Victoria Travel Guide, British Columbia
The capital of British Columbia, Victoria is a very pleasant and polite city with nice people and even nicer surroundings. Victoria is a major port of call for cruise ships and a small city of about 325,000 residents living on a small part of the island that once occupied by the former British Empire. Victoria was the first European settlement on Vancouver Island. Remnants of that era are still present in the city that is full restored 19th-century architecture, stately Victorian structures such as the Parliament Buildings, the statue of Queen Victoria in front of the Provincial Legislature building, and the Fairmont Empress Hotel that still keeps the air of those times with its beautiful design.
Even the name of the city makes you think of the Victorian age.
Nobody can contest the city’s British heritage as the entire region was under British rule in the mid-19th century and Victoria was a British colony much to the disappointment of the First Nations tribes who had inhabited the place for a long time. Of course the British rule turned almost all the settlement into a British like settlement except the surroundings that could not be changed and look nothing like England. Actually they look better. But this change was probably what saved the city from economical failure when Vancouver was the main economical hub of the area and attracted many of the investors.
The city survived because it knew how to sell its image as an English city without making it seem a fake city and kept the reminders of the city’s past, such as historic houses and added to their beauty with the green spaces like Butchart Gardens which is a mix of flowers and garden styles. So the centre of the city turned out to be a beautiful historic area anyone would be delighted to see.
Besides the British heritage, Asian and native heritage are also present in the city and you will find here the country's oldest and most intact Chinatown.
Old and new buildings intermingle with the structures of a modern metropolis giving the city a very attractive appeal. And what is more attractive is that there are areas that are still wild and nature was not spoiled by modernity, actually there are areas you will find difficult to get around as there are no roads.
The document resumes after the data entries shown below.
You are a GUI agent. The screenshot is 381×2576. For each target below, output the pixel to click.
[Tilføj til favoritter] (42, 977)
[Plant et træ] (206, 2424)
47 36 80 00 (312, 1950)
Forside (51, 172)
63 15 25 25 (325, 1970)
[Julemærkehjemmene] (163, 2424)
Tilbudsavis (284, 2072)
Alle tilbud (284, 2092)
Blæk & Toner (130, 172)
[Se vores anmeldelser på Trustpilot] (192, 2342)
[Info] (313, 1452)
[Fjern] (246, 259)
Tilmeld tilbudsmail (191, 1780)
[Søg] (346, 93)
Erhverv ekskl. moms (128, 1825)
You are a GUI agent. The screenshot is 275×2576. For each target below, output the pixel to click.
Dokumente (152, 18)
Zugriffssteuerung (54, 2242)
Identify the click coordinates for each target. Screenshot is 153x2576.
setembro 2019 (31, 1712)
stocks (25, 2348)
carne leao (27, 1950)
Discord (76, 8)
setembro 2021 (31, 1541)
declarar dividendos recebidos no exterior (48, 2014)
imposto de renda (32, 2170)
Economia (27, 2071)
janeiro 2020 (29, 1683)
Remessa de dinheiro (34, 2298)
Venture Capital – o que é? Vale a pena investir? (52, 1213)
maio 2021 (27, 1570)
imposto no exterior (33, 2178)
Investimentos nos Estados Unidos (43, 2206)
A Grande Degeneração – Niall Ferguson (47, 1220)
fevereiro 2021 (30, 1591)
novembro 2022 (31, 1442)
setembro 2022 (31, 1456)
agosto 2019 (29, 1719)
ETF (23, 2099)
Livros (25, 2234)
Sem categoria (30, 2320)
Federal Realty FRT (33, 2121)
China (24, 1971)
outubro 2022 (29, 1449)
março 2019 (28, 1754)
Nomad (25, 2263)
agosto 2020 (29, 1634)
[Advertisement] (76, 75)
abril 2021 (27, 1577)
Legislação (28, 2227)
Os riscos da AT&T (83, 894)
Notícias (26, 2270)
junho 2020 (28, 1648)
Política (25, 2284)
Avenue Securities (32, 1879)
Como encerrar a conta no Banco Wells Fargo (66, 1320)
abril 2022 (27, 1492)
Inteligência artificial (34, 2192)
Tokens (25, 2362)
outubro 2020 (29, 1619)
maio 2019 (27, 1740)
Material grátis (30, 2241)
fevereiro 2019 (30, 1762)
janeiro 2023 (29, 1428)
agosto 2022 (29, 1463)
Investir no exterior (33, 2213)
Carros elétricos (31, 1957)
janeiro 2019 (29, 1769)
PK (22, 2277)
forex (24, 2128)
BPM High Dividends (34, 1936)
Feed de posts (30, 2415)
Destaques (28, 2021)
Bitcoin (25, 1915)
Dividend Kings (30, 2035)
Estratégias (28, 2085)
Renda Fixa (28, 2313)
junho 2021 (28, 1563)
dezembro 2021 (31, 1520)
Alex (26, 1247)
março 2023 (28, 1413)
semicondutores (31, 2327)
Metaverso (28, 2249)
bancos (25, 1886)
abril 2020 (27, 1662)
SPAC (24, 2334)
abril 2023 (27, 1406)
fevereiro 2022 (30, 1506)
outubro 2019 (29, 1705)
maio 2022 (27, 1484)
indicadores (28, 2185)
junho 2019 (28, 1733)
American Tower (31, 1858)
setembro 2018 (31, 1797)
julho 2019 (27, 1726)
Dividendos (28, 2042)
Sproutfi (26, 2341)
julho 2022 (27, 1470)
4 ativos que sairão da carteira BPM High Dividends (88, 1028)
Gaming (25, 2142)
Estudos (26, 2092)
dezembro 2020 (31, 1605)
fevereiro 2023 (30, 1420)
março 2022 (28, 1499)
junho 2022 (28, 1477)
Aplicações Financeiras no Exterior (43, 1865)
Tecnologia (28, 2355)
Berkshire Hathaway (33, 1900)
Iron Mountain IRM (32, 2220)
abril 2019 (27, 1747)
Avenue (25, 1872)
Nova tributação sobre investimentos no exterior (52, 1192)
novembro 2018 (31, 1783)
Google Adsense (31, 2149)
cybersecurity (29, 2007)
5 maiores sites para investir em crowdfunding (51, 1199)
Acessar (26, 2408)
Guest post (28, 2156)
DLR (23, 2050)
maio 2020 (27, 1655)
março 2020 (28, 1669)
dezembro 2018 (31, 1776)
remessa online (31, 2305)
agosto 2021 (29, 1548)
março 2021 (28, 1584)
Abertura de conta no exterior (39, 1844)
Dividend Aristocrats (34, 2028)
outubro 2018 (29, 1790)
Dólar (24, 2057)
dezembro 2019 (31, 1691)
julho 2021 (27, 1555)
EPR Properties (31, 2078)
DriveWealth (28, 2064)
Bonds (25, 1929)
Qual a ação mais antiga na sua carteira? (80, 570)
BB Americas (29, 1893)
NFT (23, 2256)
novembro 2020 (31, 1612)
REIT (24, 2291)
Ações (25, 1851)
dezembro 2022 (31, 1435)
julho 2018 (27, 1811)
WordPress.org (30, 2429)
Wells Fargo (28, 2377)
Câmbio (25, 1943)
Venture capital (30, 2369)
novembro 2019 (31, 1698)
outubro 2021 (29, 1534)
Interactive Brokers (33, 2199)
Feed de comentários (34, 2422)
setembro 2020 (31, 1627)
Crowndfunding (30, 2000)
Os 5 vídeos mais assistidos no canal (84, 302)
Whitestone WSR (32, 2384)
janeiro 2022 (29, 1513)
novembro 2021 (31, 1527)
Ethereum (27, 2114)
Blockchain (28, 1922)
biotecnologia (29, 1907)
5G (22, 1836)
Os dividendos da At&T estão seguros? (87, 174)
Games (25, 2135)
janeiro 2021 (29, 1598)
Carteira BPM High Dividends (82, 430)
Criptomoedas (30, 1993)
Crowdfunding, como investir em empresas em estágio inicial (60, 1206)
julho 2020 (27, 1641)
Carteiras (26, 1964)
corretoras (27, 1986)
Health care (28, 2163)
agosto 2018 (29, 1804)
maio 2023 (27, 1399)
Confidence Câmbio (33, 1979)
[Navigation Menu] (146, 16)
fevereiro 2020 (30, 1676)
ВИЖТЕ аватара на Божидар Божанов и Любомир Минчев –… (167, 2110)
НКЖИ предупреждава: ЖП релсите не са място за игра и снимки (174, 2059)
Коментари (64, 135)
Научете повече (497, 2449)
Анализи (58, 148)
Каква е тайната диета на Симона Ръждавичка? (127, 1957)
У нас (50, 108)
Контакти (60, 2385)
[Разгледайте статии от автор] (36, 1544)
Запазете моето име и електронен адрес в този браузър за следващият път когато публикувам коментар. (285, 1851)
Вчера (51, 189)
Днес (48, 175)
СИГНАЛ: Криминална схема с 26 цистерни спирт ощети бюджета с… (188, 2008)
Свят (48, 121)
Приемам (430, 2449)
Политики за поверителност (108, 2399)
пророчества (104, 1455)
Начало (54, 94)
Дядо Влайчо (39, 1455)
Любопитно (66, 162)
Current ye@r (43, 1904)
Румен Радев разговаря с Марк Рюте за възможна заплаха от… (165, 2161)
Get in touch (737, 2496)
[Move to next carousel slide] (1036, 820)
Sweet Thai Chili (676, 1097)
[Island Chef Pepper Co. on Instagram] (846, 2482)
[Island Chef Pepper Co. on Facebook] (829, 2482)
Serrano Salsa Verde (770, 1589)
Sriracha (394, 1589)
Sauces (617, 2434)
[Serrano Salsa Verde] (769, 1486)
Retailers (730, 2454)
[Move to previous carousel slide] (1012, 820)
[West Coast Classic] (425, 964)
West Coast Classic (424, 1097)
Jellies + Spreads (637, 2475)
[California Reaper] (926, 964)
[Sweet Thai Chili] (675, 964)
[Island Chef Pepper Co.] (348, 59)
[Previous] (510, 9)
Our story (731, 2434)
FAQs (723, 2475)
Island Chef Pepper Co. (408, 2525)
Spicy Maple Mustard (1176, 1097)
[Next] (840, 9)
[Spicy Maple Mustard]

You don’t have to go far to be in the middle of nature just head to Strathcona Provincial Park with its scenic lake and river paddling opportunities or Beacon Hill Park providing great outdoor activities as well as spectacular views of the Olympic Mountains. And there’s more, in the nearby areas of the city you have access to sea kayaking, mountain biking, whale-watching (whales and seals are among the sights at the Pacific Rim National Park Reserve) and many other outdoor adventure are at a stone throw as ecotourism is very well developed in the area. Kayakers from around the world go to the Broken Group Islands to practice their favourite sport in protected, wildlife-rich waters.
On the island's eastern coastal waters opportunities of wildlife watching are plenty. Different whales like humpback whales, minke whales, orcas, killer whales and other marine mammals like seals, sea lions, porpoises, and marine-bird are a beautiful sight and there are many boat tours that have as an aim taking tourists to see them.
Living in such environment in a city that blends with nature can only be invigorating and soul healing for all those who come here to find a corner of heaven and they do as the peace of life is matching the people’s needs and capabilities, they don’t have to rush all the time to work they have time to relax and enjoy the beauty around them.
Victoria still has a long way to go to catch up with the rest of the so called hyper world, and that is a condition much to be envied.